Short problem> Output the lines from the one containing "This screenshot has" through the end of the records, both ends included, reproducing them word for word. Leave out the pictures.

━━━ Available data

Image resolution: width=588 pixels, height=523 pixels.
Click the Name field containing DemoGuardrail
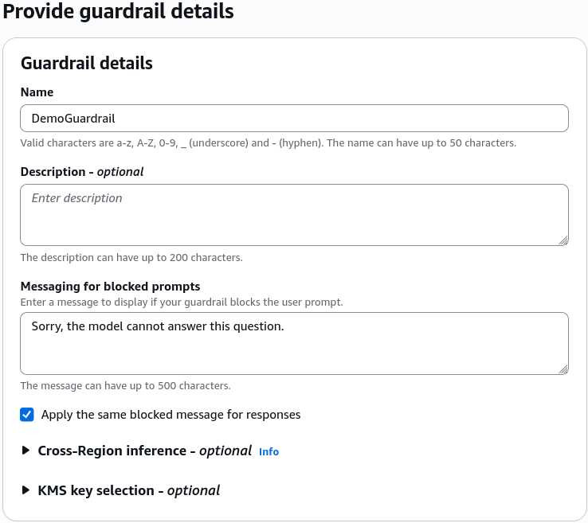pyautogui.click(x=294, y=119)
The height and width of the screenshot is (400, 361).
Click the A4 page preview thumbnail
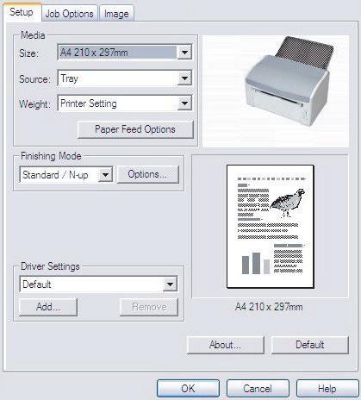[271, 227]
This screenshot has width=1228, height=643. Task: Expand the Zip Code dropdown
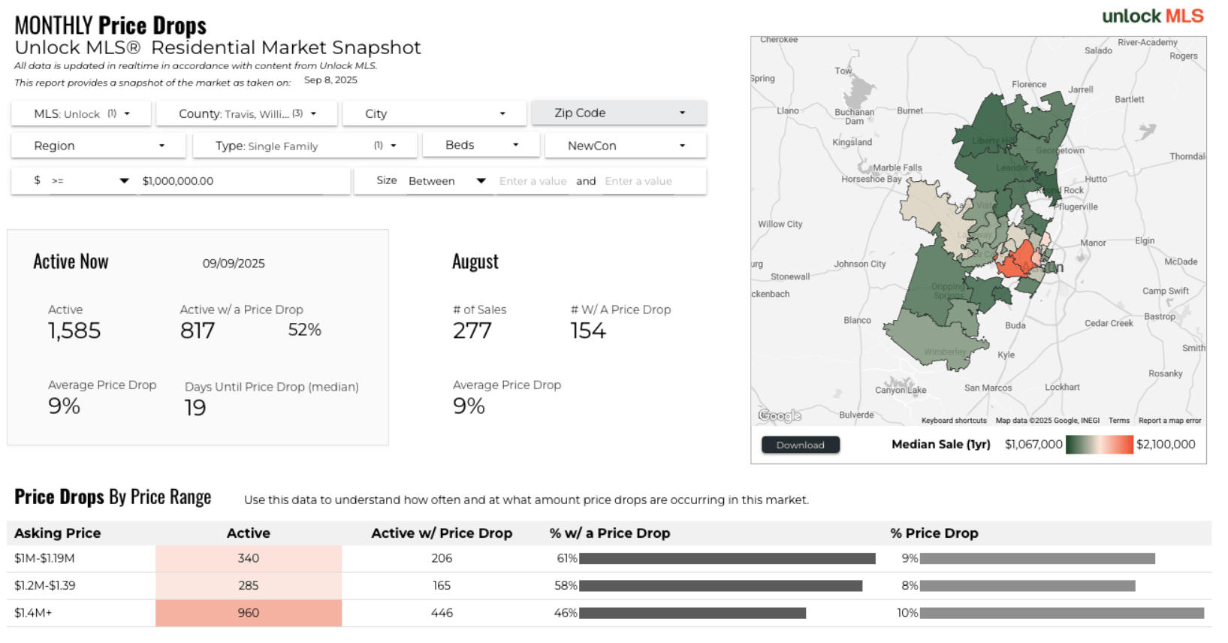click(x=619, y=113)

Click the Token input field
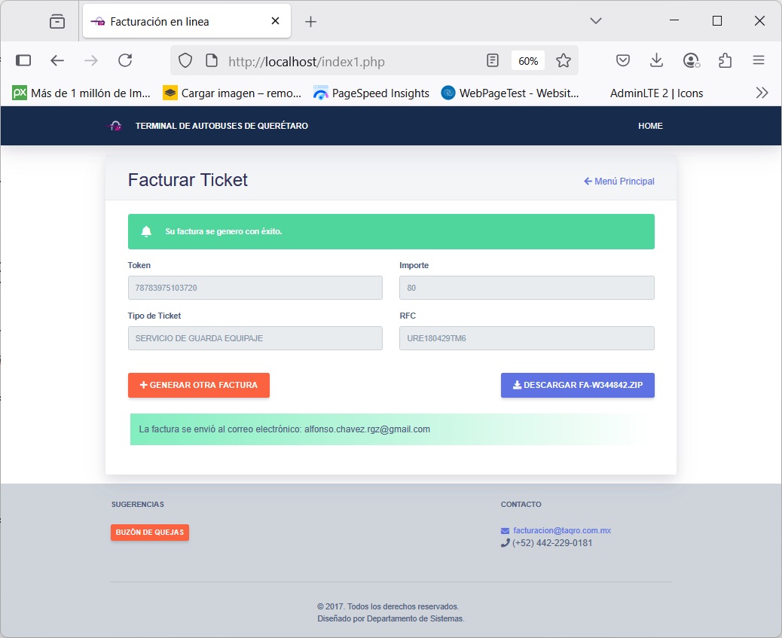pos(255,288)
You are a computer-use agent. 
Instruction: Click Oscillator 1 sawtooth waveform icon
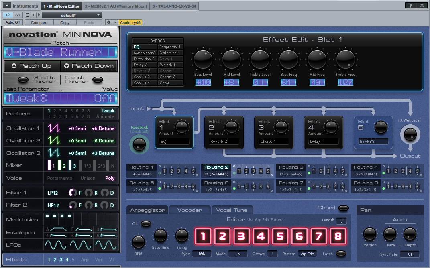coord(54,128)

━━━━━━

Full response>
This screenshot has width=1228, height=643. Task: Expand the Zip Code dropdown
click(x=619, y=113)

Click the Token input field
pos(255,288)
You are a computer-use agent. 
Instruction: Click Oscillator 1 sawtooth waveform icon
coord(54,128)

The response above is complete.